What to produce: List, from the lines below, each one with "shortcut" in it.

(Data extracted from a collection)

= Beginning of Section =

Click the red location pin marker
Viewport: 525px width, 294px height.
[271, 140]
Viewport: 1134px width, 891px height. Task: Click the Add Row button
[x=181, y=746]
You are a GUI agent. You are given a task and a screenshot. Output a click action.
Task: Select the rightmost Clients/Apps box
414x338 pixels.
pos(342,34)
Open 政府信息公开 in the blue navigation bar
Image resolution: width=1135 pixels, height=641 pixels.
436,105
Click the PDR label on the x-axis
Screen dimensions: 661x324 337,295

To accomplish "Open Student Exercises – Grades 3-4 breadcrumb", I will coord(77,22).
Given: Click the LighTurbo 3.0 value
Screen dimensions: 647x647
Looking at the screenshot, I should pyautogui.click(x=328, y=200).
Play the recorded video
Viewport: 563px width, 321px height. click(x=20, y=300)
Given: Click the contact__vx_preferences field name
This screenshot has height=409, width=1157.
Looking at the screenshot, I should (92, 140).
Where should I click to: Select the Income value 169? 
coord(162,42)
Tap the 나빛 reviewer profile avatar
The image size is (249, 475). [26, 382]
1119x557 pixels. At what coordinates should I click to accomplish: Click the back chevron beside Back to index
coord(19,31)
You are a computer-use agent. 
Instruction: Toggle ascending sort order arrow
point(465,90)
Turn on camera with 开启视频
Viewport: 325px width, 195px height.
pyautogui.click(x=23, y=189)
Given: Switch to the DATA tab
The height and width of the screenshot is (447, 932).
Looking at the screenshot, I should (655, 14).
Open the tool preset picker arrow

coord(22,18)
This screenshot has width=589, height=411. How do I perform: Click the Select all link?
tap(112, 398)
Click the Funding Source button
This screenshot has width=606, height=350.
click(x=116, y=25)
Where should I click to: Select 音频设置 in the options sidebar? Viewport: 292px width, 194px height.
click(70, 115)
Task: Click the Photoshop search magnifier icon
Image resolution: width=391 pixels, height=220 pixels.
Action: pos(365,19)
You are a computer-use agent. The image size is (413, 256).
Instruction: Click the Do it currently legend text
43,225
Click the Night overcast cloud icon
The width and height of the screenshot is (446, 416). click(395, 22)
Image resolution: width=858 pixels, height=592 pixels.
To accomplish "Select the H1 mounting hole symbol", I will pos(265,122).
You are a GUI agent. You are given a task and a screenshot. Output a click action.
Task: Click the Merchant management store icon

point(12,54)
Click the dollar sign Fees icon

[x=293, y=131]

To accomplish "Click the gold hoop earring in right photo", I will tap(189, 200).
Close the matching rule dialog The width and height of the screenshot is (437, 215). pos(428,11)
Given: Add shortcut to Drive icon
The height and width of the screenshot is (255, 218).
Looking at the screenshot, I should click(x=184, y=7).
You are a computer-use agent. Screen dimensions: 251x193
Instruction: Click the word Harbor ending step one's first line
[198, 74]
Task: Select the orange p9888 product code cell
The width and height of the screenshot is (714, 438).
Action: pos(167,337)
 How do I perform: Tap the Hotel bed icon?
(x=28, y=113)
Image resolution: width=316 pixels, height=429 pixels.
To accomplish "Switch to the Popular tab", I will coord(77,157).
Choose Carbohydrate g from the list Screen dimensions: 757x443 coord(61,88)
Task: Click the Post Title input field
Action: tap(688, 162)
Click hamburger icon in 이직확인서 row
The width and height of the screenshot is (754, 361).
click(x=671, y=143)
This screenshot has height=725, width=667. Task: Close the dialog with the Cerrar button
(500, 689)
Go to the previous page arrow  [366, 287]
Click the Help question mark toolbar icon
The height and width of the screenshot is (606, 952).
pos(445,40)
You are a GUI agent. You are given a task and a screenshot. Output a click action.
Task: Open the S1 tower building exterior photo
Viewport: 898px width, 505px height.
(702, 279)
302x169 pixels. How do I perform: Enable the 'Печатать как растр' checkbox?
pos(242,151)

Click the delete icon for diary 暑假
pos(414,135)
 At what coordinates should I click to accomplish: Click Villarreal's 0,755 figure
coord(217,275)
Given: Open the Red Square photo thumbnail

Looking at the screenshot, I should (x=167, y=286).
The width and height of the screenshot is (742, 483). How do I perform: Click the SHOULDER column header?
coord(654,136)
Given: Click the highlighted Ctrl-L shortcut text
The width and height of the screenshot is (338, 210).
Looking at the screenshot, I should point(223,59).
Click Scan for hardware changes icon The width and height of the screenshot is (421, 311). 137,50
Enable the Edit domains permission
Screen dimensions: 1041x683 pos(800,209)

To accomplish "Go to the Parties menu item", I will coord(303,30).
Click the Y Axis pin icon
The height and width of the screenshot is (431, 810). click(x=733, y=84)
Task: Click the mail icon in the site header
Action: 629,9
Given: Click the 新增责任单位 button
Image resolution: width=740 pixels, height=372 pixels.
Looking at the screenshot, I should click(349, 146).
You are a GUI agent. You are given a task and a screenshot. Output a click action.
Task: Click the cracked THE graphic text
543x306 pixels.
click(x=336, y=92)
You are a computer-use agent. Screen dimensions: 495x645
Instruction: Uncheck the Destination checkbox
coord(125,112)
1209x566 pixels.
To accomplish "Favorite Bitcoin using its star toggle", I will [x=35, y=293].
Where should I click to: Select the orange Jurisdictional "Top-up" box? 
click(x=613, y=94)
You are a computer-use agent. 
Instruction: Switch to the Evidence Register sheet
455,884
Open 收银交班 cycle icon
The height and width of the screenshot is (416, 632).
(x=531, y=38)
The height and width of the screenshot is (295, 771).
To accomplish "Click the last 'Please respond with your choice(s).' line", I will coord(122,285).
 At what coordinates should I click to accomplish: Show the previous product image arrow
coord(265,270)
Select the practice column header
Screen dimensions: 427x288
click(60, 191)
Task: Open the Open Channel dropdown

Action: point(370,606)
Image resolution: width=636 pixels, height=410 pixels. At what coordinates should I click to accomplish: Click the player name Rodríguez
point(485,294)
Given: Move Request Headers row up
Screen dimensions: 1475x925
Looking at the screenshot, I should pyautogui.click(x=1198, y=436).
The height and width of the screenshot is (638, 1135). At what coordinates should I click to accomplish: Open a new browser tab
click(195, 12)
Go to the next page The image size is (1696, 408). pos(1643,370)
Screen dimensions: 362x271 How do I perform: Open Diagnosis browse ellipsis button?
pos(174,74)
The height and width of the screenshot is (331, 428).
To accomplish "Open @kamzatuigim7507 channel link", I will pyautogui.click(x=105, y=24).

= End of Section =

Expected answer:
Given: Add shortcut to Drive icon
Given: Click the highlighted Ctrl-L shortcut text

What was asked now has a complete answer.